The MSC also confirmed the deepening East-West divide, continuing tensions between Russia and NATO states, as well as divisions over Ukraine. Sadly, a planned meeting of the Normandy Format on the margins of the MSC was cancelled at the last moment.

Russian Foreign Minister Sergey Lavrov repeated his usual points. He stressed that Russia wanted to create indivisible security in Europe and strengthen pan-European security institutions such as the OSCE. “Unfortunately, the calls for indivisibility of security were not heard,” he emphasised. He lamented NATO expansion to the east, NATO’s military build-up on Russia’s borders, both of which, in Russia’s view, undermine strategic stability. With regard to the Ukraine conflict (he referred to it as an “intra-Ukrainian conflict”), Lavrov stated that Kiev undermined diplomatic efforts within the Normandy Format as well as the Trilateral Contact Group.

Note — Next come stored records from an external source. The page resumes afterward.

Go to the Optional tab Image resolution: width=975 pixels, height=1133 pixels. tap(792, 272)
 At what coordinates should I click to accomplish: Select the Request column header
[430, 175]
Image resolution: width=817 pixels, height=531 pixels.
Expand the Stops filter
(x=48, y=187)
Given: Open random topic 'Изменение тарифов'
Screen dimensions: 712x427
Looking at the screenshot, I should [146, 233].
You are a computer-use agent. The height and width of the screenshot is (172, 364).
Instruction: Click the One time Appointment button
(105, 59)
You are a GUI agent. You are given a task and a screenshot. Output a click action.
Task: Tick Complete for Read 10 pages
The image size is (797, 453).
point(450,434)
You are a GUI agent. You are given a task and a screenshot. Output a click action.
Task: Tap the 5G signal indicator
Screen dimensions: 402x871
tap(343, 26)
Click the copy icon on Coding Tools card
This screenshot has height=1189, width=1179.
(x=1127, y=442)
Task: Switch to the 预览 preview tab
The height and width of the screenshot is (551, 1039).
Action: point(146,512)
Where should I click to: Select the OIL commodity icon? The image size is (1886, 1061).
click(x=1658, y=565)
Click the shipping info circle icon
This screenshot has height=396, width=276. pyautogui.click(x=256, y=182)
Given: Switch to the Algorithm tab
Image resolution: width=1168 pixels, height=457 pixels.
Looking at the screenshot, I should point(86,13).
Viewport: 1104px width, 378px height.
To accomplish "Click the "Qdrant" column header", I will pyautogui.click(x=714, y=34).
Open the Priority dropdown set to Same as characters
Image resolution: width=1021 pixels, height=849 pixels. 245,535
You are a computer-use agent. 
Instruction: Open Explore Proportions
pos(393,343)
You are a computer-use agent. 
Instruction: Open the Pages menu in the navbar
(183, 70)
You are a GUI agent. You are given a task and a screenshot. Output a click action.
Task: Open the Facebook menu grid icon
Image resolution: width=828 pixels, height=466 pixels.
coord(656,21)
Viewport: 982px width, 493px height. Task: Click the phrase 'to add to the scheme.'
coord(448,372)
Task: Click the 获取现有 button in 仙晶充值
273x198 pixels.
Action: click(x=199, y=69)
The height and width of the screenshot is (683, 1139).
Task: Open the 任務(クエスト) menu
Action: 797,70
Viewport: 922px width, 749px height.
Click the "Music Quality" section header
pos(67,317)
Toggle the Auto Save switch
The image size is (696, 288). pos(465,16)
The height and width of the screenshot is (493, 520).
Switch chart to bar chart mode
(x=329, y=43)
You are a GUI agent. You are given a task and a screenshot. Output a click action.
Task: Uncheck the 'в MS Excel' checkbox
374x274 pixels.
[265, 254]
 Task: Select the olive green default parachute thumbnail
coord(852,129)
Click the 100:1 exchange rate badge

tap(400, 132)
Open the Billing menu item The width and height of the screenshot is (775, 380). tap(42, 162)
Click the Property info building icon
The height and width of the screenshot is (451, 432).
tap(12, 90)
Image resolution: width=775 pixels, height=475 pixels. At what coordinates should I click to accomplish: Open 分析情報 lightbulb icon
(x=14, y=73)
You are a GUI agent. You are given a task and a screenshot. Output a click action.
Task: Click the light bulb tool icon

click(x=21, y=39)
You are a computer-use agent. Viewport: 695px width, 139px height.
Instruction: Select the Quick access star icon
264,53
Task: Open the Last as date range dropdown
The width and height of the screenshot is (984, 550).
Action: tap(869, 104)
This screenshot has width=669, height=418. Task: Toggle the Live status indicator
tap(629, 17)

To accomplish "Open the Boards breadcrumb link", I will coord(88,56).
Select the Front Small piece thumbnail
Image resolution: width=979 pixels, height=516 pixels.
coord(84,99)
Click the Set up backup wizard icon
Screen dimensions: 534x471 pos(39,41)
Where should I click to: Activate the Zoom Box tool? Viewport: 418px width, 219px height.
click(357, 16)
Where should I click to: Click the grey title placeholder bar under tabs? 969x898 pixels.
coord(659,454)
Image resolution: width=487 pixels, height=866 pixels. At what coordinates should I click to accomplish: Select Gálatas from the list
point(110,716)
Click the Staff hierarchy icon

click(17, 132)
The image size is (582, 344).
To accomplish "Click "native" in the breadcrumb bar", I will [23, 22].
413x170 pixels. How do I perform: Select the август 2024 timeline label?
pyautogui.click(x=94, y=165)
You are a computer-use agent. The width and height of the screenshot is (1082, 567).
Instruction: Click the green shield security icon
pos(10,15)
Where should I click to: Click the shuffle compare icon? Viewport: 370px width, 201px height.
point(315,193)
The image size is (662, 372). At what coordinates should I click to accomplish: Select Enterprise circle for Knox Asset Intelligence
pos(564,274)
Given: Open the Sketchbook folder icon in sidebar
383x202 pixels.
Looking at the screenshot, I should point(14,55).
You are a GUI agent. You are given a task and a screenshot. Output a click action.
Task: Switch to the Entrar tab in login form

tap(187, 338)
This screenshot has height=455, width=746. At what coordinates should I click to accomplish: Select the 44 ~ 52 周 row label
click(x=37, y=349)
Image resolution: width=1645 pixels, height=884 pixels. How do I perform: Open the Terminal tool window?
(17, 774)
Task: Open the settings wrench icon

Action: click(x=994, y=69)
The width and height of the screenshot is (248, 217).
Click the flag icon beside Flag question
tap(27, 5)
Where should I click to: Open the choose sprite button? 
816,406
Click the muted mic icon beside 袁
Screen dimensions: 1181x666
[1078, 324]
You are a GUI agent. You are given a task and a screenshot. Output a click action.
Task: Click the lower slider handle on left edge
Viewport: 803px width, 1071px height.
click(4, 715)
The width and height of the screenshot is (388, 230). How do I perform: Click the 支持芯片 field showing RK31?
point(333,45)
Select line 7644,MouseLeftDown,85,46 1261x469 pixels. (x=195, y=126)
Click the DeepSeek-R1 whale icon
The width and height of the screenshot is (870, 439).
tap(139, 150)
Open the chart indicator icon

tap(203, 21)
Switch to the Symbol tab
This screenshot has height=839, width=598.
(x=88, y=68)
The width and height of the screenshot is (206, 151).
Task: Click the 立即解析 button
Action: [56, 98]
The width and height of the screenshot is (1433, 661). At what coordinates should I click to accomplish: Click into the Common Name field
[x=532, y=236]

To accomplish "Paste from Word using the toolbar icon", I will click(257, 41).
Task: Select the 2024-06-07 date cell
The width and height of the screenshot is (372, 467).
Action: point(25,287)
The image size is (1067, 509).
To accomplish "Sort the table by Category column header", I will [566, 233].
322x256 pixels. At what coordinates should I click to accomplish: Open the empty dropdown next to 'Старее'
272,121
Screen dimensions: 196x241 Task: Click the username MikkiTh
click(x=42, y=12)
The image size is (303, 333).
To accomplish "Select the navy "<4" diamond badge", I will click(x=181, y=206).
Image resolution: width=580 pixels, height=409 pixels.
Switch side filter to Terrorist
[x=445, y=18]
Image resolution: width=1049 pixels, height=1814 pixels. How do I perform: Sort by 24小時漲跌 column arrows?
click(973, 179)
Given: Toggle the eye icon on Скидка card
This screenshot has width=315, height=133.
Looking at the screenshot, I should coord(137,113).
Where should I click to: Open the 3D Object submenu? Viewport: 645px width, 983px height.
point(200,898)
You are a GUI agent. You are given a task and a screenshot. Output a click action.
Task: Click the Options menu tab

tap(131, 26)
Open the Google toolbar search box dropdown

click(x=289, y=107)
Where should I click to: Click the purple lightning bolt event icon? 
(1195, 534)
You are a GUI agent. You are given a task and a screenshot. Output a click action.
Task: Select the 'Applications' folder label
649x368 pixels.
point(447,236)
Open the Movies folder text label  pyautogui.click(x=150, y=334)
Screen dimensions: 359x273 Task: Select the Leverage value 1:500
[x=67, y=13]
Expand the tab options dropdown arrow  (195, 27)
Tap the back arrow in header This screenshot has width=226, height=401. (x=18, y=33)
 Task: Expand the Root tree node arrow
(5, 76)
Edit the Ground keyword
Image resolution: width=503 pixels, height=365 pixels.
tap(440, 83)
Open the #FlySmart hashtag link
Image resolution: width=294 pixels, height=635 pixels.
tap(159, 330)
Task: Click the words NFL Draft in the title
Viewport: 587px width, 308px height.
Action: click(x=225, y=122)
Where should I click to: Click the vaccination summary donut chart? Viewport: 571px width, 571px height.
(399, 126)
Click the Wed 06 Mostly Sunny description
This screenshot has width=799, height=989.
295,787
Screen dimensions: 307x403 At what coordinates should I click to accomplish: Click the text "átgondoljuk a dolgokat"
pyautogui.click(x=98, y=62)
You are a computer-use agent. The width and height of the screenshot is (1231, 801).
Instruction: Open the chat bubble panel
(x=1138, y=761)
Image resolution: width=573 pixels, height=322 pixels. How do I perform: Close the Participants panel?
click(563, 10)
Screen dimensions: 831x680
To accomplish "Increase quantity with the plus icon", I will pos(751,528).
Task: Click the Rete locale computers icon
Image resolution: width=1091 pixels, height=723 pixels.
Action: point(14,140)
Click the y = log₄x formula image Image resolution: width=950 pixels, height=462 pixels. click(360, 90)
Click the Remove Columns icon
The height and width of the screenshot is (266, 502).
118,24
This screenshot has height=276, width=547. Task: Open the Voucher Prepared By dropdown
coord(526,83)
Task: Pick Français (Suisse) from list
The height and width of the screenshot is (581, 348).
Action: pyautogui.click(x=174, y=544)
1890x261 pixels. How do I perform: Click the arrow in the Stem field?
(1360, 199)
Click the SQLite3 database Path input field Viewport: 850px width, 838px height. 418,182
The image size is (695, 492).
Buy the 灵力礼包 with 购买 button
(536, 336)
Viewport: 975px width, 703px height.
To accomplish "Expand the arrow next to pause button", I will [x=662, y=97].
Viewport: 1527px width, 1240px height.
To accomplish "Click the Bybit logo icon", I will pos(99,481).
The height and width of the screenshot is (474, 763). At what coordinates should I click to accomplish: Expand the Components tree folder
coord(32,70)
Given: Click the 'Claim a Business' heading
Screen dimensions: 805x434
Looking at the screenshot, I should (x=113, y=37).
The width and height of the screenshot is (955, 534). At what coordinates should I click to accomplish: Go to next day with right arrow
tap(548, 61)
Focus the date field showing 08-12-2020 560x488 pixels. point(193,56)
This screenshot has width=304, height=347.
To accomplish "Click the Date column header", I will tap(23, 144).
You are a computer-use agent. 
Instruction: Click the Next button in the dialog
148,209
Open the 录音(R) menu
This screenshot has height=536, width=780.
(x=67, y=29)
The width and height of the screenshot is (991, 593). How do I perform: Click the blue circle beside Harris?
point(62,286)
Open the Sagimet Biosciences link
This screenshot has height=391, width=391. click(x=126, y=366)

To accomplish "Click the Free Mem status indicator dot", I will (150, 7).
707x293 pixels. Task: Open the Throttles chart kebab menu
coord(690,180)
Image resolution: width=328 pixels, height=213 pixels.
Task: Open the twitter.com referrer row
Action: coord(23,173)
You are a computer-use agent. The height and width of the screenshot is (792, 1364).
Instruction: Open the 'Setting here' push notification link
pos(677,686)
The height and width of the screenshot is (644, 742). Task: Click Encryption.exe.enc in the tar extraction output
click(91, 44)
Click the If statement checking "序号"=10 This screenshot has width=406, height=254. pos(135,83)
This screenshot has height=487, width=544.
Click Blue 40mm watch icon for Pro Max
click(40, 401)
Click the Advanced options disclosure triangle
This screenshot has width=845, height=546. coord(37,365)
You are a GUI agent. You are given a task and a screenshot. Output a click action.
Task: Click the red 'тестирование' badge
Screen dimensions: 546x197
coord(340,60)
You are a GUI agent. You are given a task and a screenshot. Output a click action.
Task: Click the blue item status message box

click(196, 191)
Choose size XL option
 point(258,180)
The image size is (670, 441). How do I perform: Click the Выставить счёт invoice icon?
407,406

Ukrainian President Petro Poroshenko delivered an emotional statement, appealing to western leaders to continue their support for Ukraine’s sovereignty and territorial integrity. He stepped down from the podium and held up a European flag. Tragically, there were few western leaders in the room when he spoke. He called for keeping up sanctions against Russia and added that “appeasement of the aggressor only brings more aggression”.

H.R. McMaster, Lieutenant General and National Security Advisor to the US President, raised three issues in his speech: (i) the need to ensure the non-proliferation of weapons of mass destruction; (ii) the importance to defeat jihadist organizations; (iii) and the necessity to strengthen the international foundations for peace and security. With regard to that last point, McMaster said that international foundations were “under threat by nations that corrupt their purpose”. He went on to say that the “respect for sovereignty” was under threat as “repressive powers aim to undermine democratic processes”. To make his point even more clear he stated: “With FBI indictment, evidence of Russian interference [in the US election] is incontrovertible”. He stressed that the US would act against all who advanced campaigns of espionage and disinformation. He concluded by saying that all of Russia’s actions have now led to a situation where “we are now all united against Russia”.

Dialogue and détente as a complement to deterrence

Given this confrontational rhetoric, one of the main questions that emerged was how this continuing East-West divide could be bridged. On this point, there was a striking absence of ideas on how to deal with the continuing tensions. The MSC thus also confirmed the urgency to take a fresh approach to this issue.

Thomas Greminger, OSCE Secretary General, who spoke to SHR Monitor on the margins of the MSC, emphasised precisely this point. He said that “with deterrence alone we will not be able to move away from the brink. What is clearly missing is dialogue and détente. They should be a complement to deterrence.” Greminger also said that “my message here in Munich is to offer the OSCE as an inclusive dialogue platform that can bring added value in the form of the Structured Dialogue on military security issues.”

Lack of leadership

In more general terms, the MSC also confirmed an absence of global leadership. From the many statements, one could gain the impression that the world was out of joint. The absence of a global superpower that would take on the many crises and launch innovative solutions, including through dialogue, was striking. Neither the US nor European leaders created the impression that they were willing to shape world affairs and the future world order. There was an eerie absence of western, liberal unity. Instead, many MSC statements showed that there was a high risk of escalation, be it on the Korean Peninsula, the Middle East or in Europe.